In radio's bygone days, when a different soap opera would come on the air every fifteen minutes throughout each weekday afternoon, among the more popular shows was Vic and Sade, a simple family program with a fair amount of droll humor. The fraternal lodge to which the husband belonged and served in an official capacity could readily bring on a listener's grin. Within an organization known as the Sacred Stars of the Milky Way, he held the Exalted Big Dipper post for the Lazy Venus Chapter.

Third Example

Lillie's day-to-day life certainly wasn't anything to get excited about. Doing the breakfast dishes, doing the day's laundry chores, then lunch, more dishes, a most boring afternoon, then the evening meal, still more dishes, finally boring TV reruns, and off to bed to rest up for yet another dreary day. Should anyone ever ask Lillie how things were going for her, she'd always resort to what little French she could recall from high school days and reply "Oh, comme si, comme sa". She'd long ago resigned herself to a life of sheer drudgery, often resorting to still another French expression of a philosophical nature by telling herself "Ce le vie". In November she would be thirty years old and still living in the same squalid flat where she'd lived for the past eight years.

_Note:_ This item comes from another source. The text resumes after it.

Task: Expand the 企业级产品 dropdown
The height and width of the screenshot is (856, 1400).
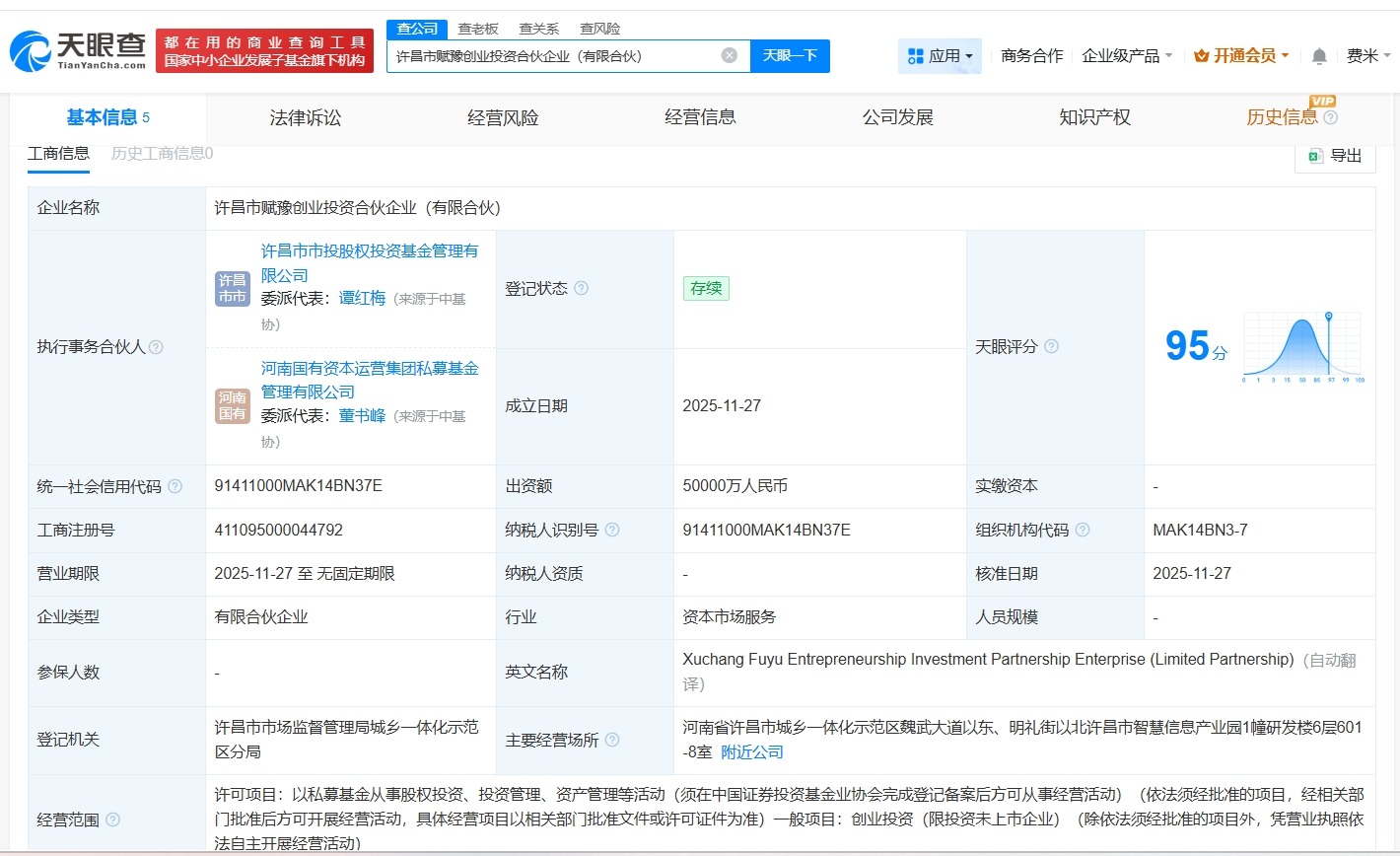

Lillie's existence certainly wasn't anything to get excited about. Each day's activities would involve cleaning up after breakfast, attending to the laundry chores, then lunch and more dishes to do, a most boring afternoon, the evening meal, finally a series of tedious TV reruns, and off to bed to rest up for yet an equally dreary tomorrow. Should anyone ever ask the lady about her well-being, she'd always resort to what little French she could recall from high school and reply "Oh, comme ci, comme ่กข. She'd long ago resigned herself to a life of sheer drudgery, often employing still another philosophical Gallic expression "C'est la vie". In November she would reach age thirty, occupying the same squalid flat where she'd resided for the past eight years.

Fourth Example

Perhaps the most sensational baseball player of the sport's early era was Tyrus Raymond Cobb. Cobb wasn't only an outstanding hitter, but also possessed the exceptional speed and daring to become the best base stealer of his day. However, base stealing wasn't his only forte. Cobb employed his speed and downright nerve to perform such feats as going from first to third on a teammate's infield out or scoring all the way from first on a teammate's single to the outfield.


Perhaps the most sensational baseball player of the sport's early era was Tyrus Raymond Cobb. Not only an outstanding hitter, he also possessed the speed and daring to become the best base stealer of his day. Furthermore, Ty had the ability and downright nerve to reach third from first if a teammate should ground out to the infield, or all the way to the plate on an outfield single.


As noted above, repetitiousness is certainly no virtue in a writing exercise. Clearly, it reflects an abject lack of imaginative thinking, often considering execution speed a supposed virtue. The English language contains an almost endless array of fully or nearly synonymous expressions. Their intelligent use can add significantly to improved presentation. The reader will observe how we've managed to avoid senseless word duplication within each given paragraph or sentence, depending on the part of speech involved.

We cannot overemphasize what we deem a more than worthy revised approach to any individual's creative writing habits. True, a bit of frustration may apply, but it's sure to pay off in the long run. We know, having gone through the exercise ourselves.